─── SELECTED TEXT ───
By Emily Bowers
Newer, tighter restrictions at this year’s parade and picnic may have saved the orientation event from being cancelled—even though party-goers still sprayed each other with shaving cream, and one tipsy student was taken to the hospital.
This summer, officials considered abolishing last Friday’s parade and holding a picnic in the Quad instead.
But, in the end, they decided to enforce stricter rules to keep the 43-year tradition alive.
Parade organizers from RyeSAC, Ryerson’s student government, and the university administration banned shaving cream and alcohol on the Yonge Street parade route, as well as backpacks in the picnic area.
“We want to make sure everyone here has a good time and we want to make sure it’s safe,” said RyeSAC president Cory Wright during the afternoon picnic. “And if people are getting hurt they’re definitely not having a good time.”
Students who did sneak shaving foam into the parade Friday afternoon were told to clean themselves off before getting on the Toronto Island-bound ferry.
A first-year information and technology management student who had too much to drink was taken to St. Michael’s Hospital, but was released shortly after his arrival.
───
## [TO DO]
Copy the passage of the article about the orientation parade that begins with the words containing "Students who did" and ends with "after his arrival.". The listing comes from a separate source and has no connection to the article.
─── SUPPLIED ENTRIES ───
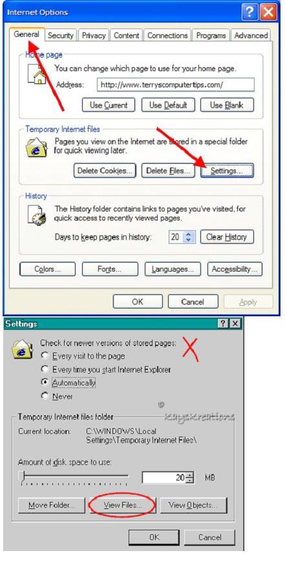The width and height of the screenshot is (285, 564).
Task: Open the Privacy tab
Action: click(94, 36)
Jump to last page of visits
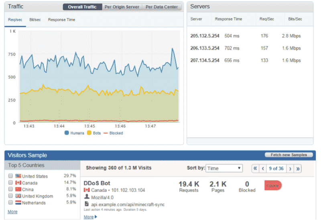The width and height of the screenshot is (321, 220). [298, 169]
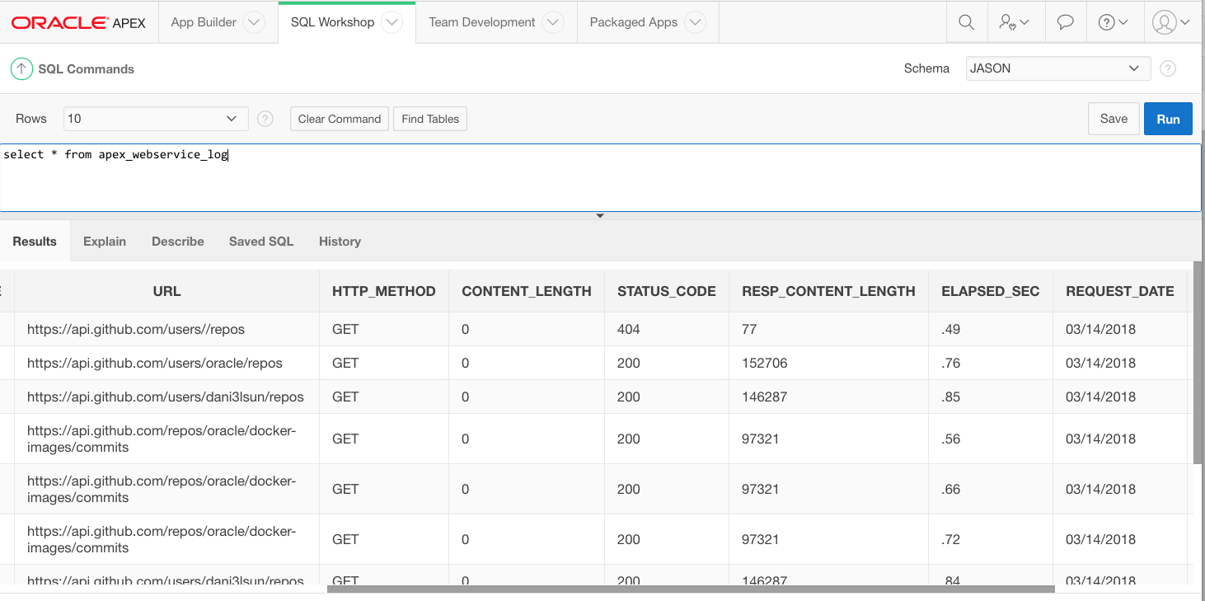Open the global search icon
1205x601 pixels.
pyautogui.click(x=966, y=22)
───
## [RESPONSE TO THIS EXERCISE]
Students who did sneak shaving foam into the parade Friday afternoon were told to clean themselves off before getting on the Toronto Island-bound ferry.
A first-year information and technology management student who had too much to drink was taken to St. Michael’s Hospital, but was released shortly after his arrival.